I got a clue when I passed a representative of the Gathering Place, who was chatting with a fellow attendee, on the way to the bathroom. The instructors, all of them, are volunteers. In fact, many of the people who help operate the facility are volunteers save for a handful of administrators and referees. To say I was dumbfounded was putting it lightly.

Don't get me wrong – I don't teach group fitness for the money. The hourly rate is respectable but at four hours a week, it doesn't add up to much. I am an instructor because I love exercise, and I am at the Y because I believe in its mission and, let's be honest, I get a great deal on a family membership. Teaching opens up many opportunities for me.

But I am not sure I would do it for free. I have to pay for music, clothing and other gear. I have to take and pay for continuing education to maintain my certification. Les Mills instructors have to pay for quarterly releases to maintain certification, each of which cost $39.95. It's close to $160 a year for just one format.

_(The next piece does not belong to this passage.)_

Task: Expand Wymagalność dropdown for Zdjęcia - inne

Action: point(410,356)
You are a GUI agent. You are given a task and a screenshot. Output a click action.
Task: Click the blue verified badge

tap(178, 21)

Mark and I do donate to charity and volunteer in our own ways. I tutor and he delivers groceries for the food bank on breaks. My fitness endeavors, though, have never been a way to reach out to the community.

I thought about it as I drove home (listening to "Fifty Shades of Grey" – oh the paradox). At a New Year's service, a guest pastor challenged the church to think about what their gifts were and how they were going to use them to serve others in 2015. I told Mark that I have no gifts and though I feel like there's something more for me and my story, I don't know what to do with it.

Was/is The Gathering Place the answer? I am not sure. But it did make me think – I'm still thinking, obviously.